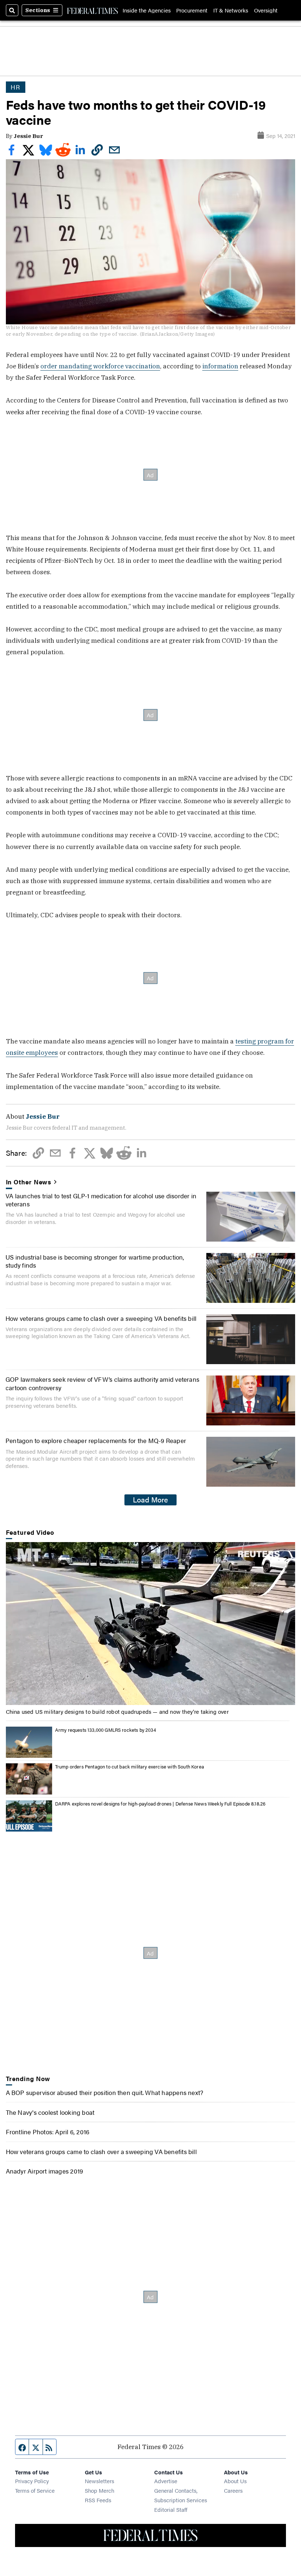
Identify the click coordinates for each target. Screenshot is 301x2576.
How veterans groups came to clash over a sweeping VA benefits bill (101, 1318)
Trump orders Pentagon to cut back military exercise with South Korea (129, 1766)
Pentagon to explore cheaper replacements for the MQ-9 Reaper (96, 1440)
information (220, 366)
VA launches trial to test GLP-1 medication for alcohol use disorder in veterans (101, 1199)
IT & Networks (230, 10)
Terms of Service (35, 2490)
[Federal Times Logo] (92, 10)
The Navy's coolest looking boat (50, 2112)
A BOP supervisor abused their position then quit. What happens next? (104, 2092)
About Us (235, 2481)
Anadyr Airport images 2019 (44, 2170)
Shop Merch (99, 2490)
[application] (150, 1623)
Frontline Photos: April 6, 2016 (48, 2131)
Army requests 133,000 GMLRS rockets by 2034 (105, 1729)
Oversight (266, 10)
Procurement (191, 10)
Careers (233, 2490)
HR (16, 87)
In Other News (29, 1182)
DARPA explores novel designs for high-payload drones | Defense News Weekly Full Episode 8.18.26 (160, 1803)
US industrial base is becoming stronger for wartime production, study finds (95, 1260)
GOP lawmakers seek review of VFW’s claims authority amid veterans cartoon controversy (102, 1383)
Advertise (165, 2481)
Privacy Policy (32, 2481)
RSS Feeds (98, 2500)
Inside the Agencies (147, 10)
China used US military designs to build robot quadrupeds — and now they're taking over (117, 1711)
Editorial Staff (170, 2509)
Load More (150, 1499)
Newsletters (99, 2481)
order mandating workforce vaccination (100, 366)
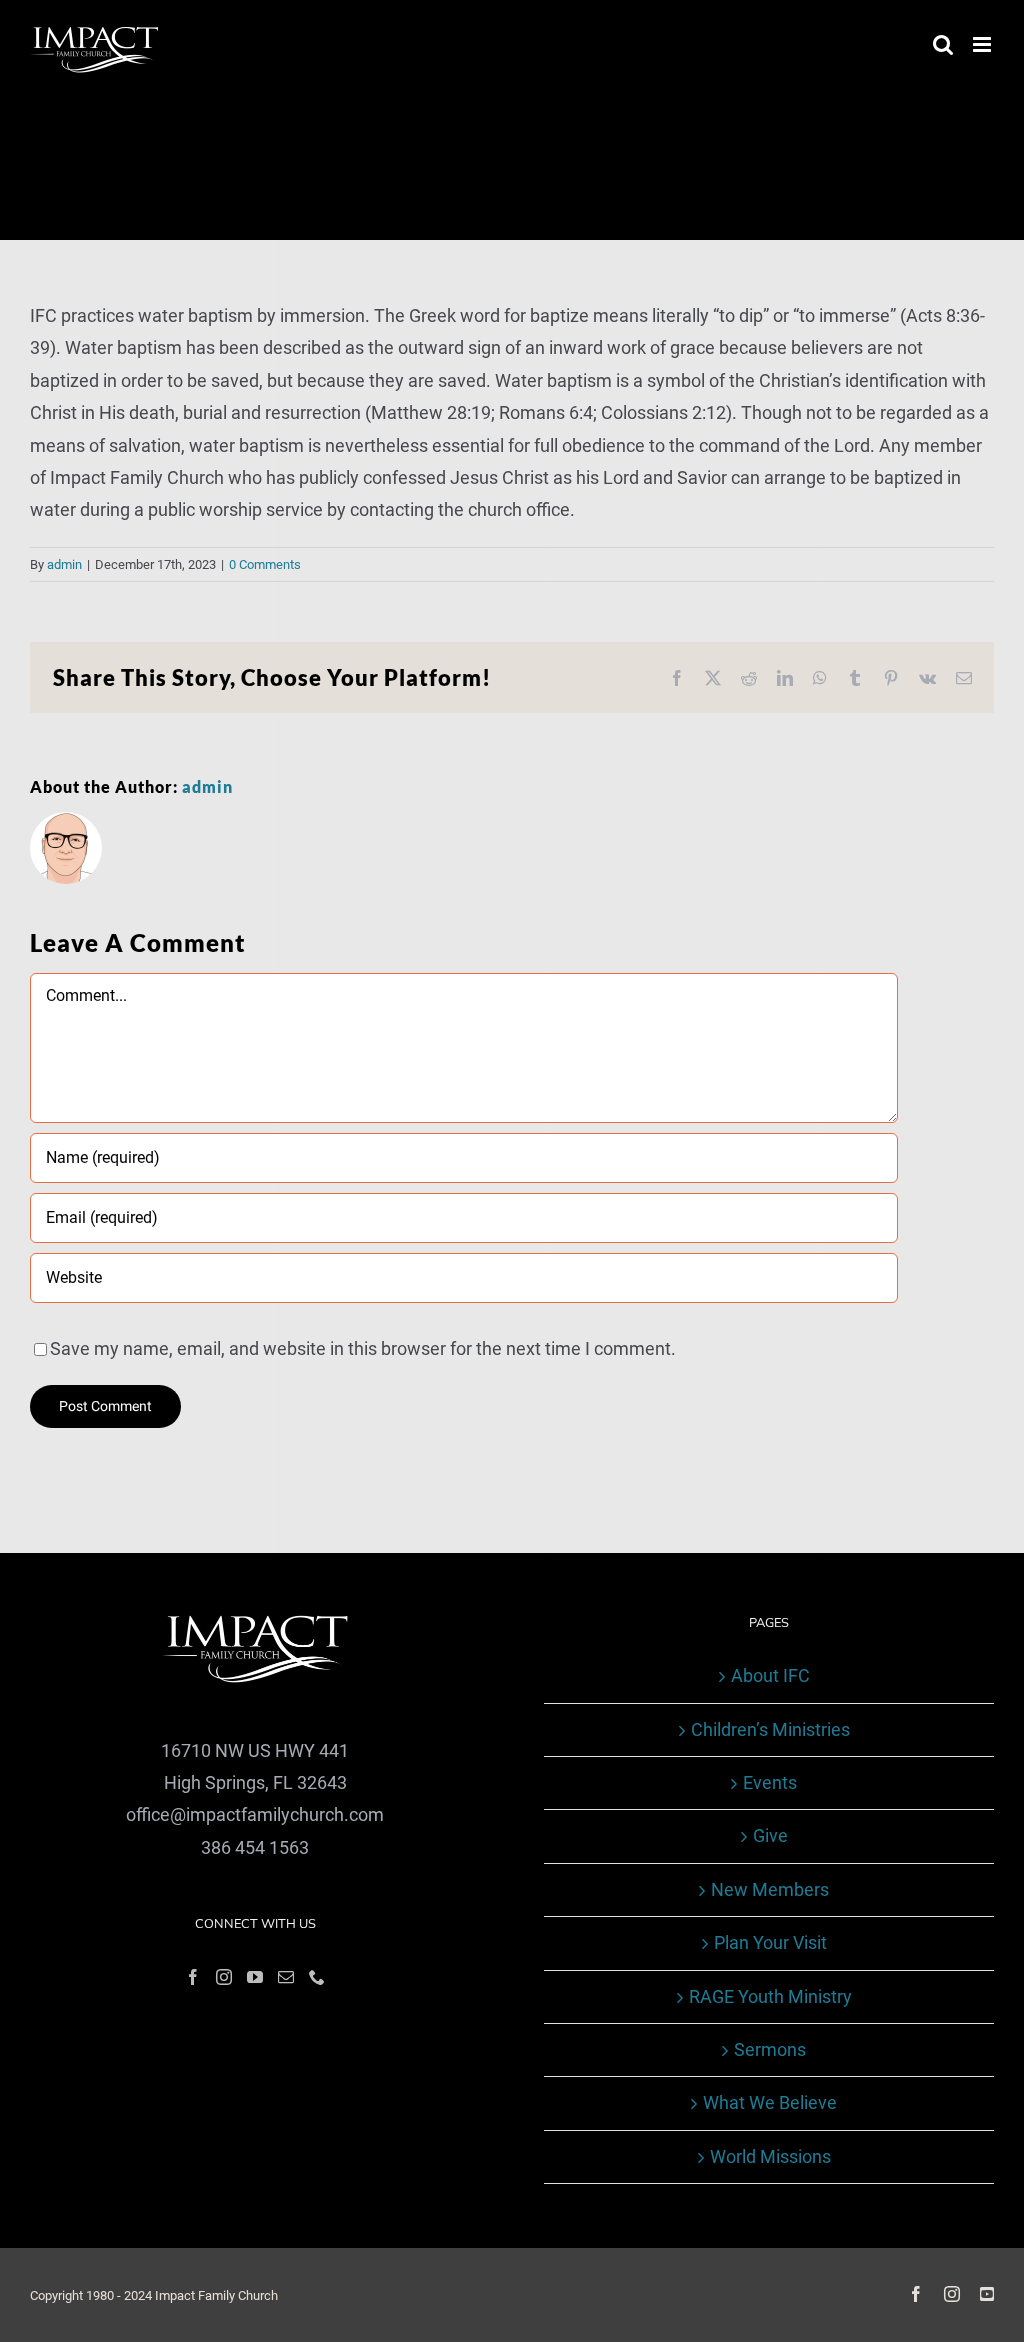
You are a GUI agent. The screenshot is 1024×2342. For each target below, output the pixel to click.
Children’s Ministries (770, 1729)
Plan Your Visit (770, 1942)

§ ASSIGNMENT
The answer is to be the lines from the line that contains "Army requests 133,000" through the last line of the material, retyped exactly, both included, with pictures left out, please.

§ RESULT
Army requests 133,000 GMLRS rockets by 2034 (105, 1729)
Oversight (266, 10)
Procurement (191, 10)
Careers (233, 2490)
HR (16, 87)
In Other News (29, 1182)
DARPA explores novel designs for high-payload drones | Defense News Weekly Full Episode 8.18.26 (160, 1803)
US industrial base is becoming stronger for wartime production, study finds (95, 1260)
GOP lawmakers seek review of VFW’s claims authority amid veterans cartoon controversy (102, 1383)
Advertise (165, 2481)
Privacy Policy (32, 2481)
RSS Feeds (98, 2500)
Inside the Agencies (147, 10)
China used US military designs to build robot quadrupeds — and now they're taking over (117, 1711)
Editorial Staff (170, 2509)
Load More (150, 1499)
Newsletters (99, 2481)
order mandating workforce vaccination (100, 366)
You are a GUI agent. The screenshot is 1024×2342. For each target below, output the pixel to click.
Children’s Ministries (770, 1729)
Plan Your Visit (770, 1942)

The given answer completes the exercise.